I always happily answer as this is something I want to do for a living one day. Helping people reaching their goal brings me happiness, seeing someone changing their life around makes me happy. So please, don’t be shy if you want some advice or two. (you can also email me: email@example.com)
Anyhow, the other day I had an individual asking if there is anyway to speed up the process.
My answer to this person was that as long as you eat right and train right, there’s not really anyway to “speed up the process”. Of course certain supplements can help to give results a bit quicker. Or if you’re a total idiot you can use drugs.
But a few days after I realised I didn’t really say what is really right to eat and how the right way to train.
The simple answer is that there isn’t really a right answer for either. One diet might be optimal for one, but for another person it will not be.
Your body is changing all the time. If you were on certain diet 1 year ago and you lost x amount of fat, that doesn’t mean it is going to work for you again. It could of course, it could work better or not as good as last time. This is why it is important to be aware of your body’s changes and what happens if you eat certain types of food compared to others.
But of course there are little “guidelines” you can follow to make things simpler. Myself for instance, my meals most likely have to consist of more protein that carbs and more carbs than fat. I also find that eating more meals helps. But I know this works for me, its maybe not super optimal, but if I’m not on a diet and just want to keep my body in check and see some results. I also add in some half fasting days to make sure my body doesn’t get used to the diet. So I will still lose body fat, but at a very slow rate and build muscles. This works. For me.
When it comes to training. It’s basically the same theory. Your body changes all the time. Your body is very clever and get used to your training routine very easily. But that doesn’t mean you have to change your training exercises often. I’ve had the same training routine for at least 6 months now. Sometimes I change the exercises if I get bored. But that’s not very often. Only difference is that I lift heavier maybe every 2nd-3rd week. I lift to failure, 7-9 reps 3 sets. In every single exercise you are “shocking” the muscles as you were lifting heavier little by little. Your body doesn’t get used to your training.
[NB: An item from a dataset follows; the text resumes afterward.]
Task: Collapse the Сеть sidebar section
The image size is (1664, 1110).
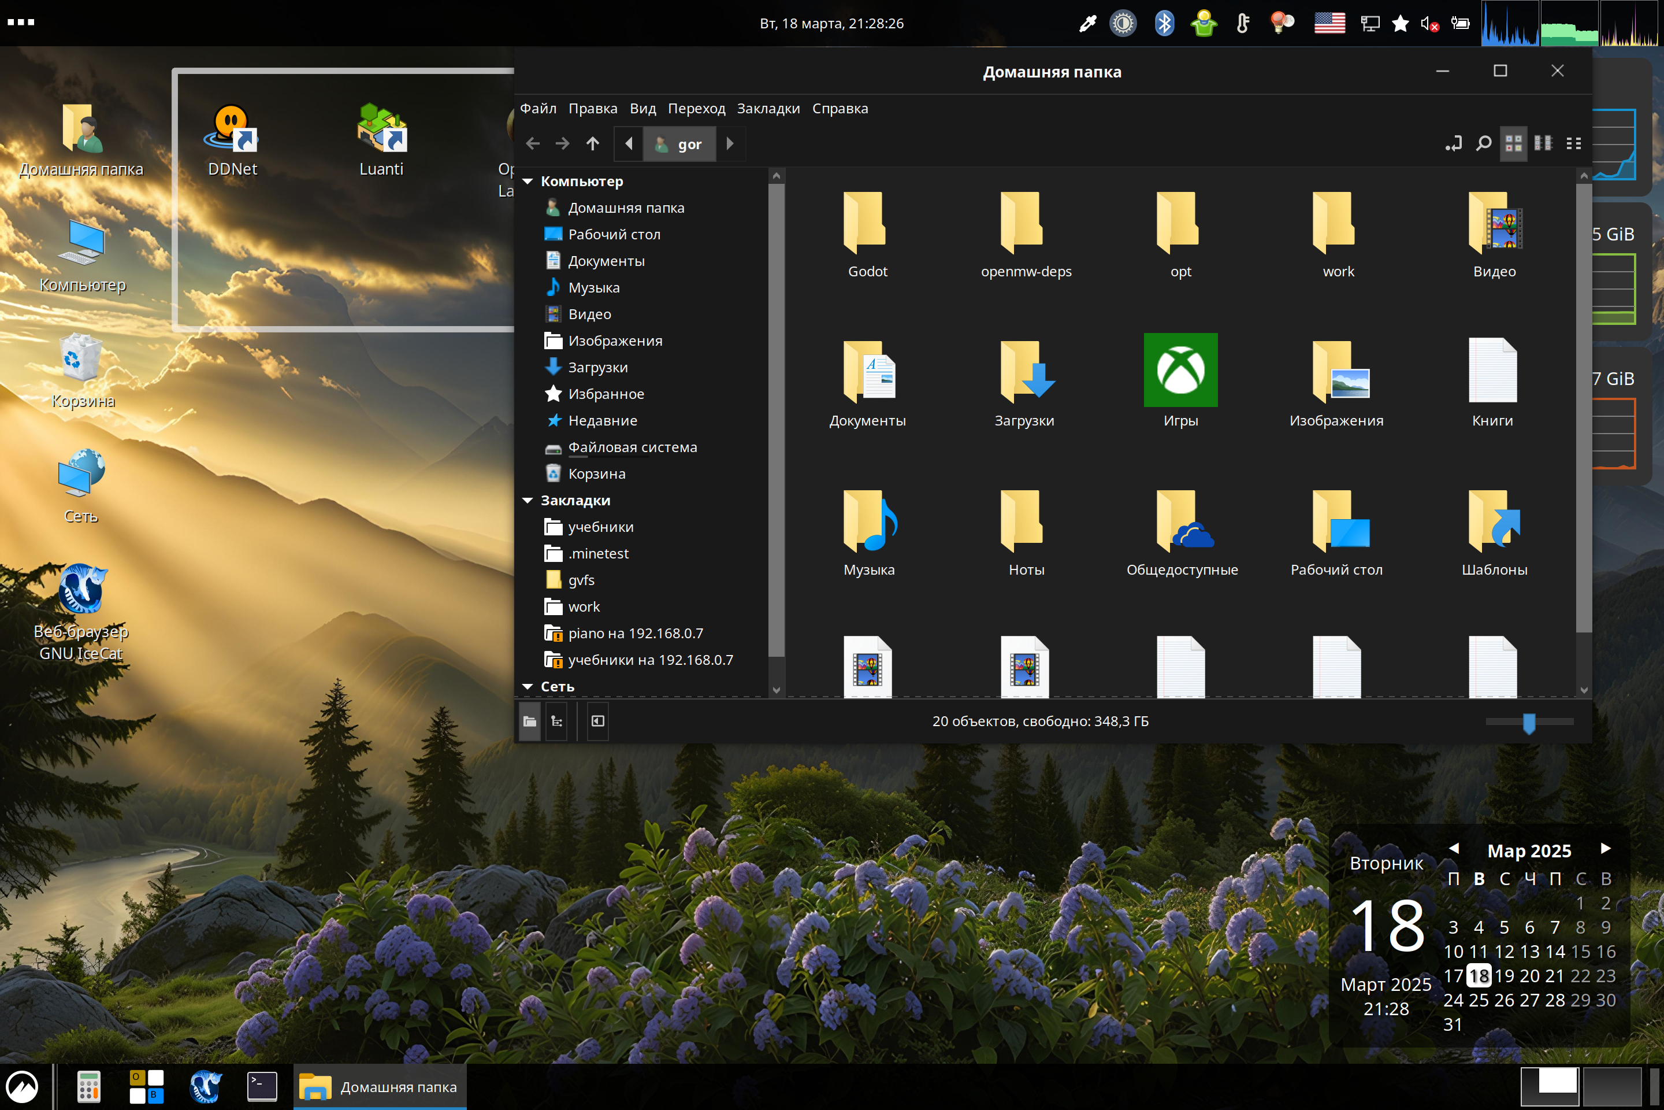Action: (528, 687)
And don’t worry girls, you’re not going to get man arms even though you lift heavy. It took me ca 2 years before I felt I actually had a decent size of muscles on me. Unless you are blessed with amazing genetics. Dont worry. My advice to girls who don’t want visible muscles but want to change their shape of their body, train heavy back (especially the lat muscles) and bum. A wider back gives a nice illusion of a smaller waist and everyone like a big bum. And add in some oblique training as well, as that’s fucking sexy. (And more muscles = a faster metabolism)
But there’s no right way to train, certain training methods will be more optimal than others. And there’s hundreds of different ways to train. I found this to be the easiest for me(but still to find out if there is a better one), and that’s for someone who has a hard time putting on muscles as well.
In simple terms;
Train hard to build muscles and speed up metabolism
Train high intensity for a more fat loss/cardio effect
Just to say I wont start a new diet experiment until February as I’m going away on holiday in the end of the month, and still in holiday mode after Christmas and want to go back to normal eating habits before you throw myself at a new diet.